Activity
Within the material below, how many lines include the word "Çelik"? Only the number should be given.

__________

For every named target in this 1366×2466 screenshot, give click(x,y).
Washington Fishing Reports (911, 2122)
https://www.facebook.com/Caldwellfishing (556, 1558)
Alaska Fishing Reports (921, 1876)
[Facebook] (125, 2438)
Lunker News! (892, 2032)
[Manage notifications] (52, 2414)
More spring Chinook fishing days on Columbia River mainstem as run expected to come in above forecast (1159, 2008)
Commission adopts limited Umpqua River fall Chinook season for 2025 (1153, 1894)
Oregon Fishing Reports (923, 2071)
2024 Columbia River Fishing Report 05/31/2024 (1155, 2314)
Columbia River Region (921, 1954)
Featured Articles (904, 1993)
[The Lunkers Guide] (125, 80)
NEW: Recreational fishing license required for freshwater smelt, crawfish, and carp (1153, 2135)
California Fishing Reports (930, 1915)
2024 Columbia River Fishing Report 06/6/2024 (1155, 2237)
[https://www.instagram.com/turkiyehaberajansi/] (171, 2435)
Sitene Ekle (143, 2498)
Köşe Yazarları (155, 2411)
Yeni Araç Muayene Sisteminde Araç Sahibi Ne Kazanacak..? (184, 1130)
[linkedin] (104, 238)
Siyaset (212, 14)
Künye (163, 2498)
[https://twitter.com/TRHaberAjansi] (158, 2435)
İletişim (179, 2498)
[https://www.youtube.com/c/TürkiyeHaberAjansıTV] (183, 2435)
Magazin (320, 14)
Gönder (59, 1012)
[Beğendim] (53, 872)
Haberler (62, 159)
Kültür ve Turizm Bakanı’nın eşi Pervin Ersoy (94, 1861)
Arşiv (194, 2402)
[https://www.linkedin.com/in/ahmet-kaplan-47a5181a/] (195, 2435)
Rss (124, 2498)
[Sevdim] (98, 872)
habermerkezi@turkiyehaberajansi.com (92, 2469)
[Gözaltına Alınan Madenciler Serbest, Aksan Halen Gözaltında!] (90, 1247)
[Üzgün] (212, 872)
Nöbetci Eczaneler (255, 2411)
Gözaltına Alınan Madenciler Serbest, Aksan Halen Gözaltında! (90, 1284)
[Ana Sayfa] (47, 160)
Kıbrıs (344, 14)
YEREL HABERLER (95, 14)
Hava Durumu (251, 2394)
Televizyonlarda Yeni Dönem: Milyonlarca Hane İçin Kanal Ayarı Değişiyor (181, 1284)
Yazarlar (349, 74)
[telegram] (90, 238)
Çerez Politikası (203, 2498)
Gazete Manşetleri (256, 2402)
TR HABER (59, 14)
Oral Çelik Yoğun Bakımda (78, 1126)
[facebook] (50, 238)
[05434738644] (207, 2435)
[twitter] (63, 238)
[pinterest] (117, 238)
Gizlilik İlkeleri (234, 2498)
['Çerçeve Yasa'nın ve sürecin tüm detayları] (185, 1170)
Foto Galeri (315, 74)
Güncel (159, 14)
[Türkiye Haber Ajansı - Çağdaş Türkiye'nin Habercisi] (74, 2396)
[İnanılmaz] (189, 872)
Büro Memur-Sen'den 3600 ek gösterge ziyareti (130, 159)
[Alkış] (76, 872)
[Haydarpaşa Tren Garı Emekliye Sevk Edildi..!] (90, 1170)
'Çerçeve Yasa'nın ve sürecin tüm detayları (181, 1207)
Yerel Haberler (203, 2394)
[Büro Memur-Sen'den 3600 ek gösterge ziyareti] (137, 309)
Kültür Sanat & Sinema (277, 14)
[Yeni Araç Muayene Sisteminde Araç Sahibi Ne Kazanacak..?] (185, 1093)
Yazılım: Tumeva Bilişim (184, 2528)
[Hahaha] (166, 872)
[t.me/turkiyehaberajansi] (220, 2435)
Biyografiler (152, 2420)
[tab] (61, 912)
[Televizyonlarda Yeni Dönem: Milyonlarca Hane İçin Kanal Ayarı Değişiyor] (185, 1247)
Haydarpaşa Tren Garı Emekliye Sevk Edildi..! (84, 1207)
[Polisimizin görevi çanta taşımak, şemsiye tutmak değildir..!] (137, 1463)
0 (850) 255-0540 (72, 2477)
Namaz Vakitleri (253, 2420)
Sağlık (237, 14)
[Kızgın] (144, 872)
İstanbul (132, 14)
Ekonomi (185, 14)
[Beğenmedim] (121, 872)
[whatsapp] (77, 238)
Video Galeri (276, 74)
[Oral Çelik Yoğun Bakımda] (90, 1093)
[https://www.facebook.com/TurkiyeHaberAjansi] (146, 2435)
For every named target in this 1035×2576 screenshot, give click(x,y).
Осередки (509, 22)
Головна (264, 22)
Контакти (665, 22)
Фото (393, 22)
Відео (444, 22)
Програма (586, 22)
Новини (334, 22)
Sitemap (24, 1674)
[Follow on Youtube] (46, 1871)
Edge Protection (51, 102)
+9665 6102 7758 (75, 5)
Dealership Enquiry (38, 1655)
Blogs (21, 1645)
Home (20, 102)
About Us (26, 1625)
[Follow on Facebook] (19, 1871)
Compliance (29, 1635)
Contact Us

__________

Solution to the exercise
2